:: CONSIGNE ::
Veuillez recopier le passage du texte ci-dessous sur la formation des secrétaires de mairie, en commençant à « B. FAIRE MONTER » et en terminant à « des intitulés identiques. », et en remplaçant « initiatives » par « démarches ».

:: TEXTE CITÉ ::
++++++++++

B. FAIRE MONTER EN COMPÉTENCE CES AGENTS 

La plupart des métiers ont une formation dédiée en vue de préparer les jeunes à les exercer, ou les personnes en reconversion à s'y réorienter. Mais vos rapporteurs regrettent que les secrétaires et les secrétaires généraux de mairie n'aient pas (ou guère), jusqu'à présent, ce type de formation spécifique. Face aux besoins qui se font sentir dans tous les territoires, de nombreuses initiatives territorialisées tendent à se développer, mais de manière disparate et sous forme de diplômes universitaire (DU), aux niveaux de qualification ou aux contenus très différents malgré des intitulés identiques.

Pour faciliter le recrutement sur les postes de secrétaire et secrétaire général de mairie et garantir le niveau de compétences de ces agents, il est aujourd'hui urgent de structurer le parcours de formation initiale mais également tout au long de la carrière.

++++++++++

:: DONNÉES ENREGISTRÉES ::
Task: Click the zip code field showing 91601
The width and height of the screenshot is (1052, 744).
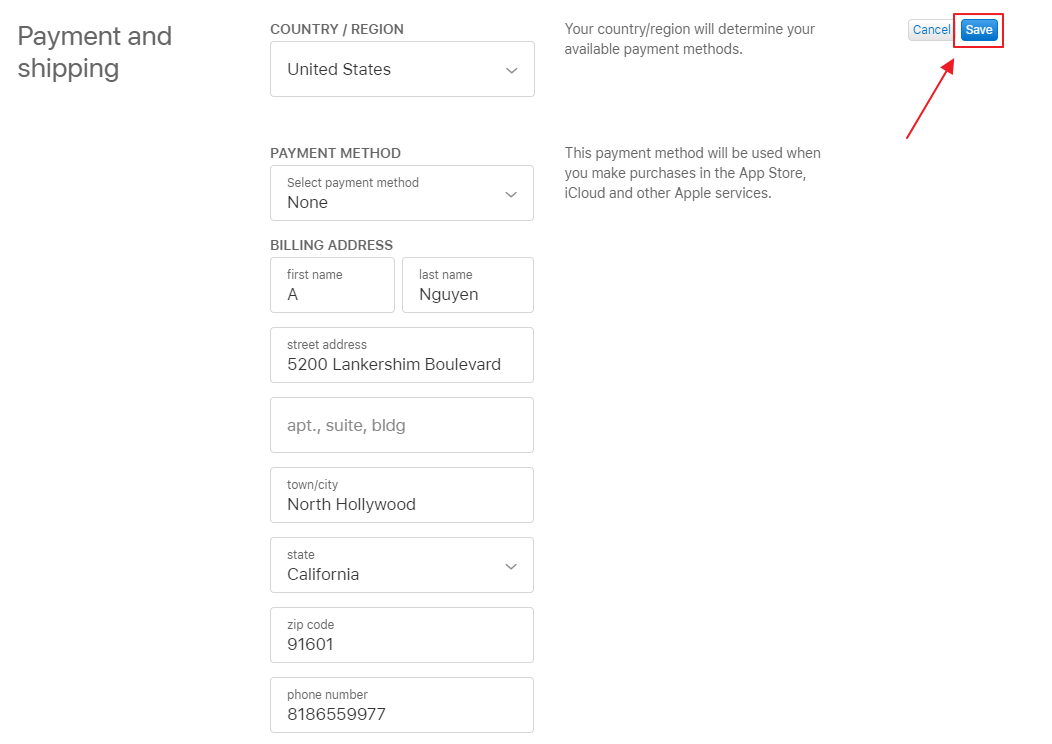Action: pos(402,635)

++++++++++

:: RÉPONSE ::
B. FAIRE MONTER EN COMPÉTENCE CES AGENTS 

La plupart des métiers ont une formation dédiée en vue de préparer les jeunes à les exercer, ou les personnes en reconversion à s'y réorienter. Mais vos rapporteurs regrettent que les secrétaires et les secrétaires généraux de mairie n'aient pas (ou guère), jusqu'à présent, ce type de formation spécifique. Face aux besoins qui se font sentir dans tous les territoires, de nombreuses démarches territorialisées tendent à se développer, mais de manière disparate et sous forme de diplômes universitaire (DU), aux niveaux de qualification ou aux contenus très différents malgré des intitulés identiques.